Output the entries starting at the line containing "Given: Click the restore" and ending at the line containing "pos(637,380)", both included, as a two-column CSV with the headers instruction and response. Give one row per entry, with its text under instruction and its answer under response, each in a single quoted field with line breaks turned into spaces.

> **Entries shown**:

►

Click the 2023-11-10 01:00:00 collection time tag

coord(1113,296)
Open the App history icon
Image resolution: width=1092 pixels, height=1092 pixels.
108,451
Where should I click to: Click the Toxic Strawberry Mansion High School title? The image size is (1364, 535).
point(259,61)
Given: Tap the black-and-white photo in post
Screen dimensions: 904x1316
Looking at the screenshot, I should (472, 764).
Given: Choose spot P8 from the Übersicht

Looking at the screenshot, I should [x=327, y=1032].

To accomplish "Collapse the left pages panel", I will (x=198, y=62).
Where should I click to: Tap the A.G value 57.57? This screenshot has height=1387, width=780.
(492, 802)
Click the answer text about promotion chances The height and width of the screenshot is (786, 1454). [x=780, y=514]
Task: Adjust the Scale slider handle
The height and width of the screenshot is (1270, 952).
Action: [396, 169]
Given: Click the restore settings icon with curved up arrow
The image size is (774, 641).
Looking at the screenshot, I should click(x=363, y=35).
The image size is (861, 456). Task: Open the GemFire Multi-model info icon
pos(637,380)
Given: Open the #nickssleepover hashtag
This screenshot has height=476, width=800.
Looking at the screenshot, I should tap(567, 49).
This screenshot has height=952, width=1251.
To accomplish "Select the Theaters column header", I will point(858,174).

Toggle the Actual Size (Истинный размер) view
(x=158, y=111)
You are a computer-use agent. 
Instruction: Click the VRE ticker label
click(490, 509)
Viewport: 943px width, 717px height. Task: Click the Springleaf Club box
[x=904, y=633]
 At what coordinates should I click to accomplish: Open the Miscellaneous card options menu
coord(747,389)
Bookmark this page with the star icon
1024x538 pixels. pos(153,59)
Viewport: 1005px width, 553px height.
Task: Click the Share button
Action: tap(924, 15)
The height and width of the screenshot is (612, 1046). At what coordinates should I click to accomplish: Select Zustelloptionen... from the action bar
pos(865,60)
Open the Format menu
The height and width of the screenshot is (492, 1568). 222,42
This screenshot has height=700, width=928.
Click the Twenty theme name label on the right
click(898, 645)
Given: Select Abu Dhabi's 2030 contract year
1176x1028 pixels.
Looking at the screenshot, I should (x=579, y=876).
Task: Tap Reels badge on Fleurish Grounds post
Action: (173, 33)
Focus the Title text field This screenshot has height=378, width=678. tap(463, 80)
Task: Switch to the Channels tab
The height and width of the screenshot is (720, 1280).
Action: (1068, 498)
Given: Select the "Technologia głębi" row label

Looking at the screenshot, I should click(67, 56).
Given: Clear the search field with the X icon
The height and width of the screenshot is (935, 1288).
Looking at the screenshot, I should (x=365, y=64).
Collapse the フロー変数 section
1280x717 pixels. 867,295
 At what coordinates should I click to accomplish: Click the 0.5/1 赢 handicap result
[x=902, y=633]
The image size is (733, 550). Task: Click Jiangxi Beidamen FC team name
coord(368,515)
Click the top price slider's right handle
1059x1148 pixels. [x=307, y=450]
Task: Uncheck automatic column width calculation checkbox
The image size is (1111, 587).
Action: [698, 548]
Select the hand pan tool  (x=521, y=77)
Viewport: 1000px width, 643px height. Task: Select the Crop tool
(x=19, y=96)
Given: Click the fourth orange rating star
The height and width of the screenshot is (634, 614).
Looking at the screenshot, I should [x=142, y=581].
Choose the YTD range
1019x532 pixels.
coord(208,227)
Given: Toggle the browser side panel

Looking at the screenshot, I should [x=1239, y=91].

◄

> **Correct answer**:
instruction,response
"Given: Click the restore settings icon with curved up arrow The image size is (774, 641).","Looking at the screenshot, I should click(x=363, y=35)."
"The image size is (861, 456). Task: Open the GemFire Multi-model info icon","pos(637,380)"